It may come as a surprise to know that the FCC (and the courts) have determined that dark fiber can be a regulated service. The FCC has found that leasing dark fiber is “wire communications” subject to its jurisdiction under Title II of the Communications Act because it “permits the transmission of information” and because “the provider of dark fiber still owns, maintains, and repairs the fiber and merely leases it to the customer for a term of months or years.”

In other words, the FCC has determined that dark fiber is subject to its jurisdiction because it involves “instrumentalities, facilities, apparatus, and services incidental to” the transmission of communications, such as dark fiber and the ownership, maintenance and repair of dark fiber.

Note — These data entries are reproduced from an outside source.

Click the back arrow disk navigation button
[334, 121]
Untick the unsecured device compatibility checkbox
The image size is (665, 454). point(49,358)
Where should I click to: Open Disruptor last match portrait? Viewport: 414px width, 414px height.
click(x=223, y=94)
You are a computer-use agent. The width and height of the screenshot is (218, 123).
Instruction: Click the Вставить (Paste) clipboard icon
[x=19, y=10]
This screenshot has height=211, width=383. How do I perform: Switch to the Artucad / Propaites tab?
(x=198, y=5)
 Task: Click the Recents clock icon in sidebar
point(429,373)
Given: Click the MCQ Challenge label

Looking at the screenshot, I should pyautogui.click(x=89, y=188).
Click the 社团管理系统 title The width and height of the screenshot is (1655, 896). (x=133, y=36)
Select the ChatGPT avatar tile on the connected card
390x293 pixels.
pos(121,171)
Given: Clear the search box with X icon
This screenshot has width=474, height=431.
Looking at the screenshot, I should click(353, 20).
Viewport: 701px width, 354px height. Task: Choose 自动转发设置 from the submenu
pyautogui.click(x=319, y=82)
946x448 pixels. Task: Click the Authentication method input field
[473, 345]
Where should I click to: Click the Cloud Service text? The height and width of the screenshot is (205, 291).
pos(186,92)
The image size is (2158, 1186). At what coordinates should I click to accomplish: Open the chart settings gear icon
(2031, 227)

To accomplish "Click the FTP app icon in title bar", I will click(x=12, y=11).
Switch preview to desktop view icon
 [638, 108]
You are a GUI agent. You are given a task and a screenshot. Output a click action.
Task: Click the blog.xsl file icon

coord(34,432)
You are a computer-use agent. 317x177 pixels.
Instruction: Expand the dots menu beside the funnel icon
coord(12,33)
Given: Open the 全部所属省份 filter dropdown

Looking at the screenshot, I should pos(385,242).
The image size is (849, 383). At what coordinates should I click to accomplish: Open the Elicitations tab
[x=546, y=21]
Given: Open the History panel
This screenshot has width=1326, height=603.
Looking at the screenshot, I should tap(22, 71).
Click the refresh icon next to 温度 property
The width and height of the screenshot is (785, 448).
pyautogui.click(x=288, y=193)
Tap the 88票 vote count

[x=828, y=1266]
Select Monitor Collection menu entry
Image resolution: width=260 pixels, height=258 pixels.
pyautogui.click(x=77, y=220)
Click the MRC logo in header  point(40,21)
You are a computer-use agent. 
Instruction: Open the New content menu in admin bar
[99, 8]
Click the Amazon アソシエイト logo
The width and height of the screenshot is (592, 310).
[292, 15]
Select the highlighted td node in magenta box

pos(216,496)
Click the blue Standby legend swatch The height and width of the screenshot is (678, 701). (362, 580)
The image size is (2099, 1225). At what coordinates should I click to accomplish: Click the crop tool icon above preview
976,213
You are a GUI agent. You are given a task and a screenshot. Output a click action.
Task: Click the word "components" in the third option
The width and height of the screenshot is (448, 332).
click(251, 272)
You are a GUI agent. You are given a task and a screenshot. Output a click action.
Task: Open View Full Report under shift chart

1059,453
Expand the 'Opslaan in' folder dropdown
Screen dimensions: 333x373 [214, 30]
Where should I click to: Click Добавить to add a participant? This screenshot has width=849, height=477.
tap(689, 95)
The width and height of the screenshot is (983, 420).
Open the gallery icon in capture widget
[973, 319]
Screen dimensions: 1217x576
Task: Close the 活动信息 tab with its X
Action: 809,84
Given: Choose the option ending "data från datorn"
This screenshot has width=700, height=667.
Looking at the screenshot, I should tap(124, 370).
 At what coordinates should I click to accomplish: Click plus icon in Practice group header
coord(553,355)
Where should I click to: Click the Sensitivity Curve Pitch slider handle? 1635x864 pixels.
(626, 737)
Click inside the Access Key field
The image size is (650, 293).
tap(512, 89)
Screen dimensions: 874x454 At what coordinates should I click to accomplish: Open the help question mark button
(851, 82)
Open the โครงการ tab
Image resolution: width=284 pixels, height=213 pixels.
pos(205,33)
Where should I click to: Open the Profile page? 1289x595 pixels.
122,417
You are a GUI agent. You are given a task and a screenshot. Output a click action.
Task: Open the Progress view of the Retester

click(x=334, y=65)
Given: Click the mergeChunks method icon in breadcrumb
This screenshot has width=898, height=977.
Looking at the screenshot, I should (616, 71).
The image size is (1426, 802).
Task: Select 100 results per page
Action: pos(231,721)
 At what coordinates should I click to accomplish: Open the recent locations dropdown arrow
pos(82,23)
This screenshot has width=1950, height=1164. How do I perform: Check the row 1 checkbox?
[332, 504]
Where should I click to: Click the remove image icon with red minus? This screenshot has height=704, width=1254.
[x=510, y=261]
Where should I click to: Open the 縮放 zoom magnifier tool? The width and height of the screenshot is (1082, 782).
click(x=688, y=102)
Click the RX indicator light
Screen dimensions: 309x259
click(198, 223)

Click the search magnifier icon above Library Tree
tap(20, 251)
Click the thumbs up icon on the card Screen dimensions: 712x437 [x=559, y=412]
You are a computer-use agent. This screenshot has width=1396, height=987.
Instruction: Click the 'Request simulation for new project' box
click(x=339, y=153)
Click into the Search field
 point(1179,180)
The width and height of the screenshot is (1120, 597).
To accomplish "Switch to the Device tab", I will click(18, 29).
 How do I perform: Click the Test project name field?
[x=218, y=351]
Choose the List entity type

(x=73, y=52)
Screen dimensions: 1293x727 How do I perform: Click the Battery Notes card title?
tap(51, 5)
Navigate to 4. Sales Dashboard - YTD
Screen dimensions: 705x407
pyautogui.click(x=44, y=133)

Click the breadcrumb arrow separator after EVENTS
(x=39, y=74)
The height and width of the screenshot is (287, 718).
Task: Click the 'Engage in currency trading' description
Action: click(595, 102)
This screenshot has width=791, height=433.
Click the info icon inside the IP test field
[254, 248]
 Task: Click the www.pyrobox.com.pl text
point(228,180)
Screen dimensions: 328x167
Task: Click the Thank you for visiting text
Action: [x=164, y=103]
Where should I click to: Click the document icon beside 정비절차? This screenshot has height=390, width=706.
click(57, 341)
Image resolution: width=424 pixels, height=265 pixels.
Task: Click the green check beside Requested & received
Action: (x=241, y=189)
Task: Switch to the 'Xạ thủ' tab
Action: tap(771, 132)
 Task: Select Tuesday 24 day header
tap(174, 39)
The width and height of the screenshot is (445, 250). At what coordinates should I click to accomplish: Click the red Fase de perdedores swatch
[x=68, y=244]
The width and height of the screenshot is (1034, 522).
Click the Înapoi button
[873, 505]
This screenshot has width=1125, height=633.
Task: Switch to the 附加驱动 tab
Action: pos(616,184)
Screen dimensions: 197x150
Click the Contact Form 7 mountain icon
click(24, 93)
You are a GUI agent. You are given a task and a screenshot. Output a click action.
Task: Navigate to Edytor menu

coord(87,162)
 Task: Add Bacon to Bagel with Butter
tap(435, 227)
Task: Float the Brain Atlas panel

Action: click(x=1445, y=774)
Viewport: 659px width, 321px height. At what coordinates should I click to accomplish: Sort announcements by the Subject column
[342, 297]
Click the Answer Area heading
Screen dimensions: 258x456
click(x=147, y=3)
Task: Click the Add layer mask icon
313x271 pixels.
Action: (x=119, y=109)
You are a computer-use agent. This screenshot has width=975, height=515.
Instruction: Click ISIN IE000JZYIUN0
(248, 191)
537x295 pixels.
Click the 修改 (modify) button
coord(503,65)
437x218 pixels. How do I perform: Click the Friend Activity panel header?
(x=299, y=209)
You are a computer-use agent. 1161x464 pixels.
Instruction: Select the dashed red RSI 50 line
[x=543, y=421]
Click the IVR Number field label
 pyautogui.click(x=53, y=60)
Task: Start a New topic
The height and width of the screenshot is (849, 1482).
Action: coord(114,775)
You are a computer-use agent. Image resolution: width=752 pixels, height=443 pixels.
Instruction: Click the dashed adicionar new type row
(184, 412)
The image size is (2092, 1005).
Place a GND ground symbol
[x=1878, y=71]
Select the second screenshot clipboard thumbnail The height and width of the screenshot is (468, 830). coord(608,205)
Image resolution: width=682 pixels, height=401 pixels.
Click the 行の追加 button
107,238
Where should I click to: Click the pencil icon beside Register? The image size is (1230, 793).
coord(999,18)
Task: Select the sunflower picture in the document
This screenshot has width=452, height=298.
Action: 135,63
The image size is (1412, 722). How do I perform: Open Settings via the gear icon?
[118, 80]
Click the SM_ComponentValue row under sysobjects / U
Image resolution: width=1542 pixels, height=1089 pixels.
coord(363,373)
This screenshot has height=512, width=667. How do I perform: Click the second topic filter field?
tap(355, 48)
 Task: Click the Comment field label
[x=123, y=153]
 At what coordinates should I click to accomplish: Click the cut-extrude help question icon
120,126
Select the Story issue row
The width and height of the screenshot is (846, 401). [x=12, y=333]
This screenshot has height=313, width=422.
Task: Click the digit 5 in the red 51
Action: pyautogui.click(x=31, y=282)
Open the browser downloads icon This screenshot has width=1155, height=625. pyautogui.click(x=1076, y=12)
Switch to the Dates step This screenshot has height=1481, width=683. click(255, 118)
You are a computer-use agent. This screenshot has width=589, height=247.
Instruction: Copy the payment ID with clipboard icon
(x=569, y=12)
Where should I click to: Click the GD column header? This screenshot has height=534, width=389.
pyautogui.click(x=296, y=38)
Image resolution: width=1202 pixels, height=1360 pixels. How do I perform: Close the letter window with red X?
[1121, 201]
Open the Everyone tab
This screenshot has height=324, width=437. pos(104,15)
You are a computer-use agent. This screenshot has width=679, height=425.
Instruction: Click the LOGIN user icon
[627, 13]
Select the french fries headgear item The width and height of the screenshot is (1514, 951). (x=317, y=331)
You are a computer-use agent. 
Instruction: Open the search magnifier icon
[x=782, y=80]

The FCC’s finding, which has been affirmed by federal courts, is based on the definition of “wire communications” in the Communications Act, which refers to incidental “instrumentalities, facilities, apparatus, and services.”

Even though dark fiber has been determined by the FCC to fall within its regulatory authority under Title II of the Communications Act, it can only be regulated if it is offered as common carriage. If the provider is legally compelled to provide a service as common carriage or if a service is offered to the public or a class of the public indiscriminately, then it is most likely common carriage. If, on the other hand, the provider of dark fiber determines with whom to deal, when and on what basis, it is private carriage, which is not subject to the jurisdiction of the FCC or, in most instances, the states.  

Whether a service is common carriage or private carriage is a question of fact; meaning, it depends on the facts of the offering. For instance, any one or a combination of the following indicia could result in common carriage: if the provider advertises the availability of dark fiber to the general public, doesn’t retain any for itself, enters into short term agreements for the use of the fiber, has a high rate of customer churn or enters into agreements which are not specific to each user. To coin a phrase, the difference between common and private carriage is, like most questions of fact, a matter of “I know it when I see it.”